Radiation in gynecology



Radiation in gynecology د. سها وتوت

Gynecological cancer were among the malignant tumors treated with ionizing radiation.

Today, radiation therapy remain an essential component for both primary non surgical management & the adjuvant post operative treatment of selected malignancies arising in the female reproductive tract.

Current strategies for treating cancer of the uterine corpus, uterine cervix ,vulva &vagina are tailored to the clinical& pathological stage of the disease.

Early- stage lesions can be treated surgically. Postoperative radiotherapy is reserved for cases in which histopathological analysis of the removed specimen revealed features suggesting high risk of recurrence.

Primary radiotherapy can provide cure for women with unresectable locally advanced disease, for women unfit for surgery or surgical resection associated with high morbidity.

Palliative radiotherapy usually improve quality of life, relieve symptoms & this is usually for un respectable tumors.

Carcinoma of the uterine corpus:

Clinical features & staging return back to endometrial cancer

Indication of radiotherapy

1. when hysterectomy is medically contraindicated. primary radiotherapy can offer 5-years disease specific survival rate of 80-90%.

2.adjuvant radiotherapy after surgery :whole pelvic radiotherapy( external beam radiotherapy EBR ) & intravaginal brachytherapy are potential adjuvant postoperative therapy for stage 1 disease.

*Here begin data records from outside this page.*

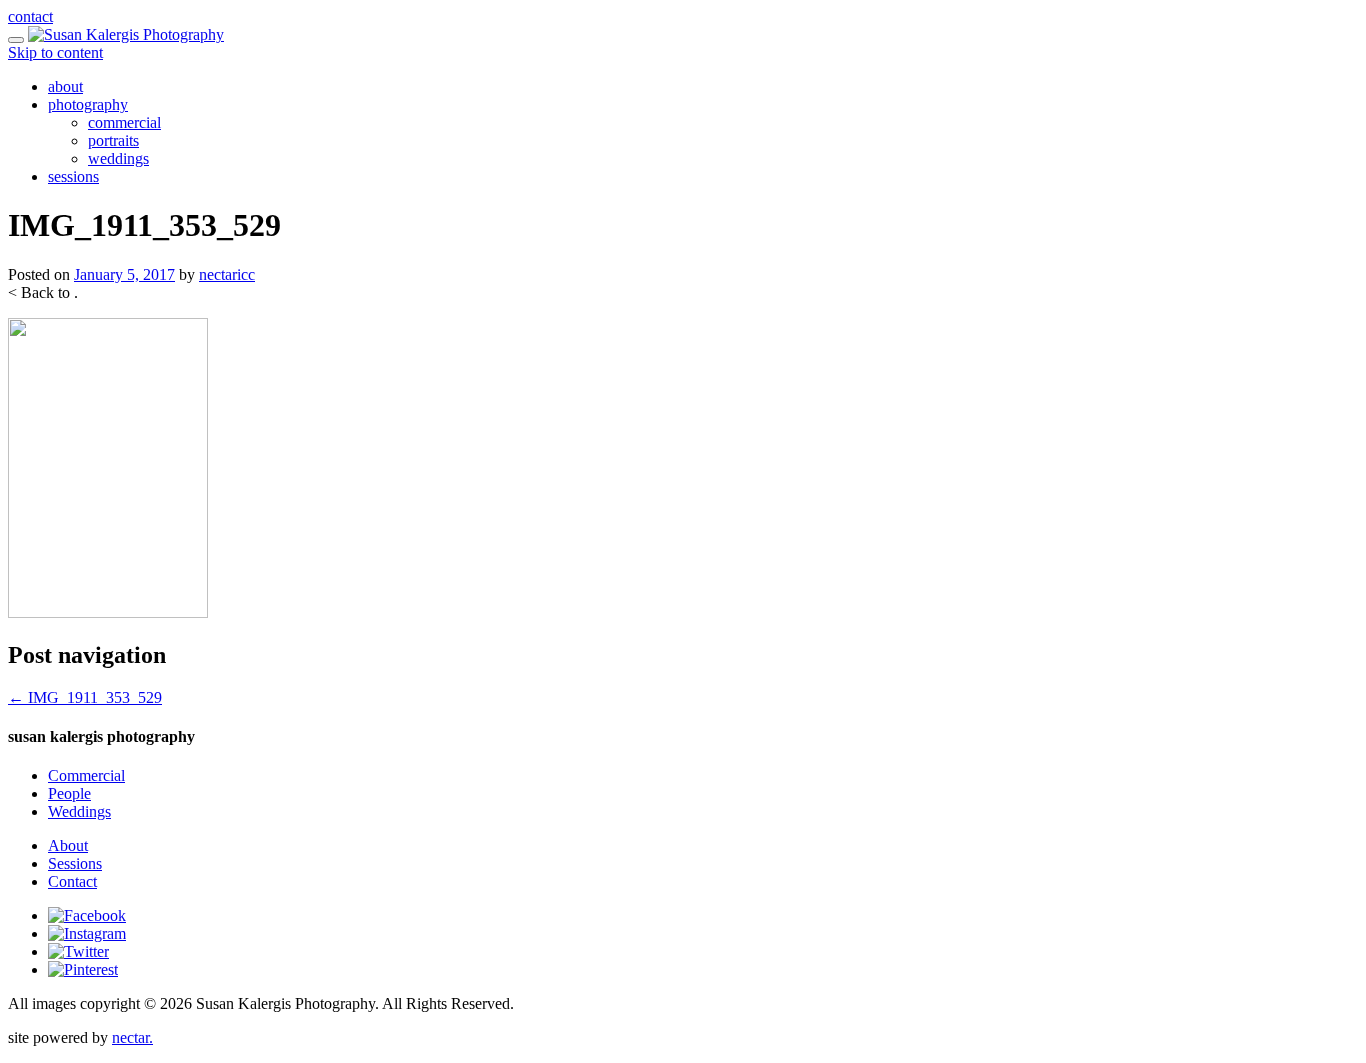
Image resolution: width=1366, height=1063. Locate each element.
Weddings (79, 811)
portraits (113, 140)
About (68, 845)
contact (30, 16)
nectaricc (227, 274)
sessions (73, 176)
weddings (118, 158)
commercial (124, 122)
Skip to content (55, 52)
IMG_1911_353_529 (85, 697)
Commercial (86, 775)
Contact (72, 881)
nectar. (132, 1037)
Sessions (75, 863)
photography (88, 104)
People (69, 793)
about (65, 86)
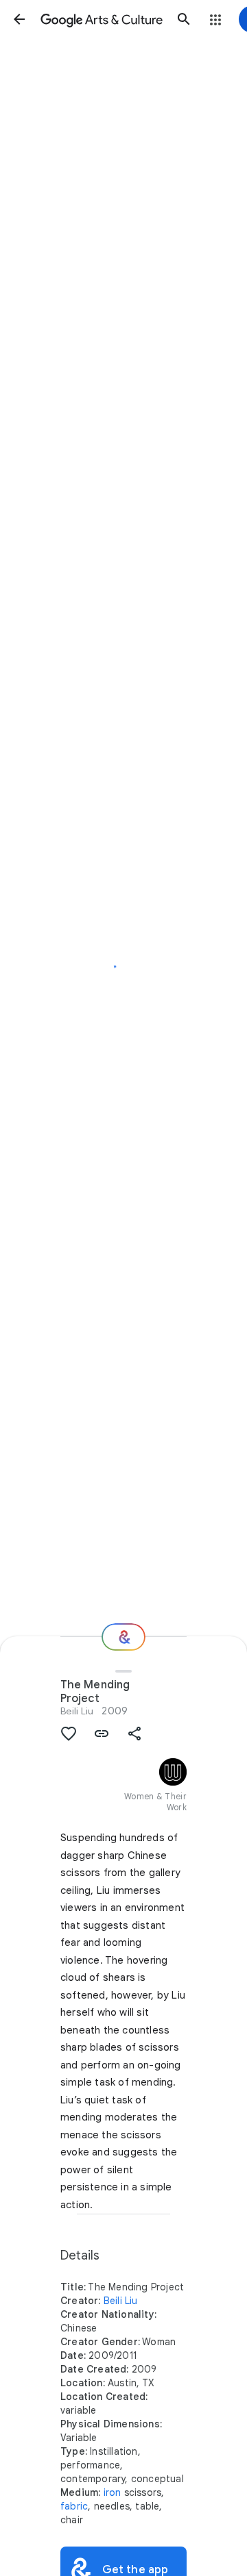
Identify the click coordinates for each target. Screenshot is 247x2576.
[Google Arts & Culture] (101, 19)
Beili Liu (76, 1711)
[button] (19, 19)
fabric (74, 2506)
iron (112, 2492)
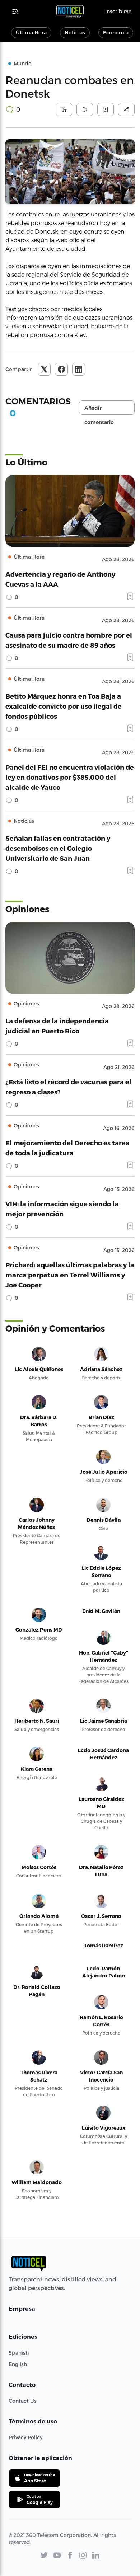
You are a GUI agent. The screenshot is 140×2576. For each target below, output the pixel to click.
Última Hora (31, 32)
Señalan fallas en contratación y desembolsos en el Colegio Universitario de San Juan (57, 848)
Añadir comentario (99, 410)
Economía (116, 32)
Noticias (75, 32)
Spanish (19, 2353)
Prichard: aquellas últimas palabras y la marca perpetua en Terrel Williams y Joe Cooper (69, 1275)
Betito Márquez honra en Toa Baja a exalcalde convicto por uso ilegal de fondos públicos (63, 706)
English (18, 2364)
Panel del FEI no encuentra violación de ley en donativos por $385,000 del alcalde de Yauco (69, 777)
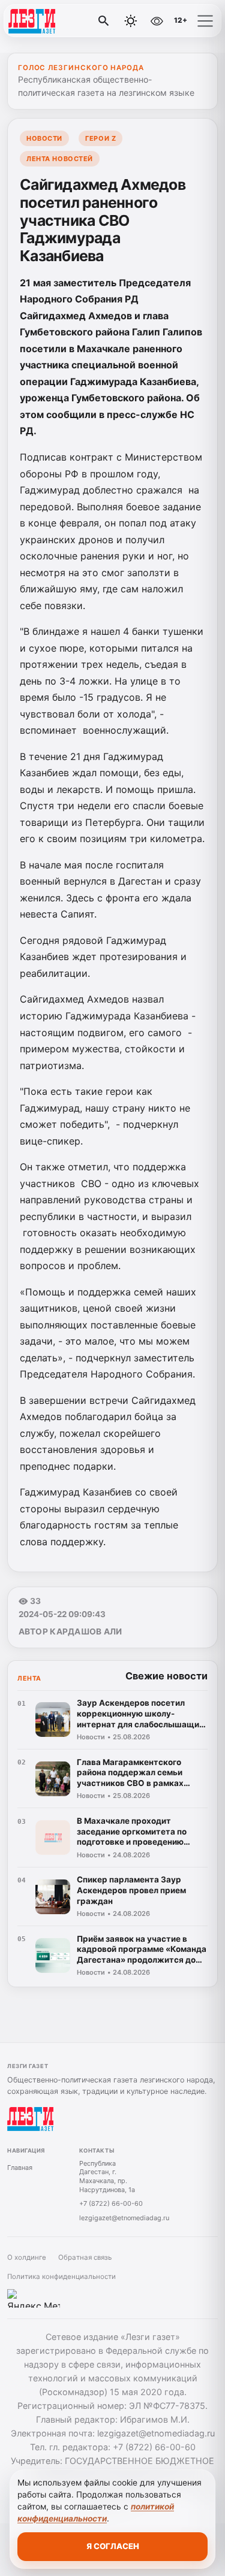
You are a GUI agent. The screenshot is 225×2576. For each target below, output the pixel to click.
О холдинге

The use of intravaginal brachytherapy in stage IIB grade 1 &2 significantly reduce the incidence of vaginal recurrence to less than 1%.

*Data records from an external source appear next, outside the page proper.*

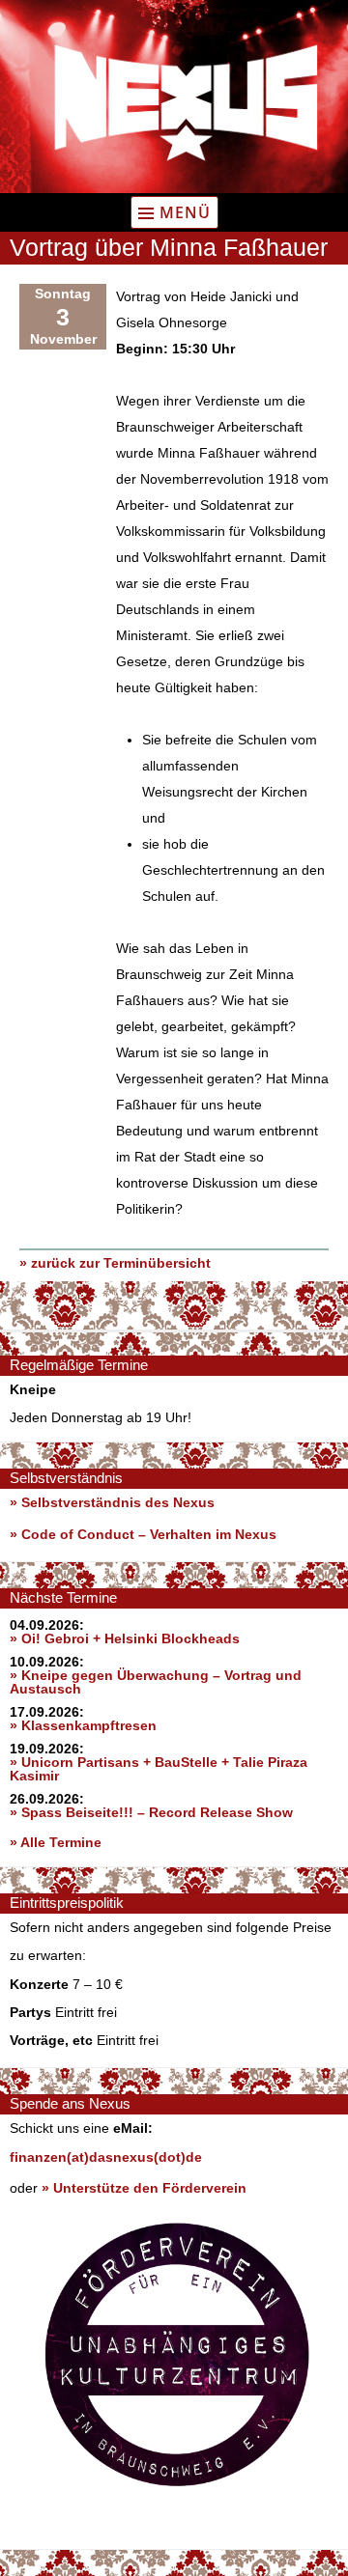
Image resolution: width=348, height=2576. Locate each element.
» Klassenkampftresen (83, 1725)
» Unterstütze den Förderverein (144, 2188)
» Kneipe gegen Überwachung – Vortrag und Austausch (156, 1681)
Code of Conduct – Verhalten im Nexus (148, 1534)
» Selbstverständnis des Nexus (112, 1502)
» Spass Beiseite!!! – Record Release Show (151, 1812)
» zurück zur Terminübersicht (115, 1263)
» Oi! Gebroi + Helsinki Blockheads (125, 1638)
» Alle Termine (56, 1842)
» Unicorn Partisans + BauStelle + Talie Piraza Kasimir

3.for stage II endometrial carcinoma , pre & postoperative radiotherapy may be administered.

4. For stage III-IV, there may be combination of pelvic EBR, whole abdominal radiotherapy, intravaginal brachytherapy & chemotherapy.

The total dose of 45 Gy is typically given in 25 fractions administered 5 days\week.

The intravaginal brachytherapy the dose is 5 G \week & the total 15 Gy to depth of 0.5 cm given over the upper 3-4 cm given in 3 weeks.

Carcinoma of the cervix:

Clinical feature, staging & treatment : return back to ca-cervix

Indication of radiotherapy:

Patient who undergo radical hysterectomy with histopathological

1.evidance of tumor spread to regional lymph node

2. tumor at the surgical margin

3. microscopical involvement of paramaterium

All are indication for radiotherapy or chemoradiation.

Chemo- radiation can be used as adjuvant therapy in respectable tumor, or primary therapy in advanced disease.

Regimn:

EBR used to the primary tumor+ lymph node at a dose of 40-45 Gy to the pelvis in fraction of 1.8-2 Gy

Cisplatin is usually given weekly at dose of 40mg\m2 of body surface area with a maximum weekly dose of 70 mg.

Complication of chemoradiation:

& need 1. anemia

For blood transfusion to maintain Hb between 10-12 mg \dl.

2. electrolyte disturbance: hypokalemia , hypomagnesaemia& hypocalcaemia.

3. radiation exposure of the bowel, bladder lead to diarrhea, cystitis, small bowel obstruction, fibrosis , proctitis, sigmoid stricture , ureteral stricture& chronic hemorrhagic cystitis.

Brachytherapy involve the temporary placement of intrauterine tandem & intravaginal ovoid that are loaded with radioactive material , the device is applied under general anesthesia or strong sedation.

Ovarian cancer & ovarian hormonal ablation:

Clin. Feature& staging: return back to ovarian tumor.

Palliative radiotherapy is frequently offered to patient who have focally symptomatic recurrence of ovarian cancer.

Radiotherapy can also be applied when ovarian hormonal ablation is indicated. Most commonly in the treatment of estrogen- receptor positive breast cancer in pre-menopausal women.

Vulvar & vaginal cancer:

Clin F. &staging return back to it.

Indication of radiotherapy in Ca-vulva:

1. in stage I or II when there is a. inguinal L.N positive

b-surgical margin positive

2.in stage III&IVA chemoradiation is used involving 5- fluorouracil& mitomycin-C.

Ca- vagina: radiotherapy

1.stage I-II treatment surgical resection +postoperative radiotherapy.

2. stage I-IVA : combined modality of chemoradiation is likely more beneficial.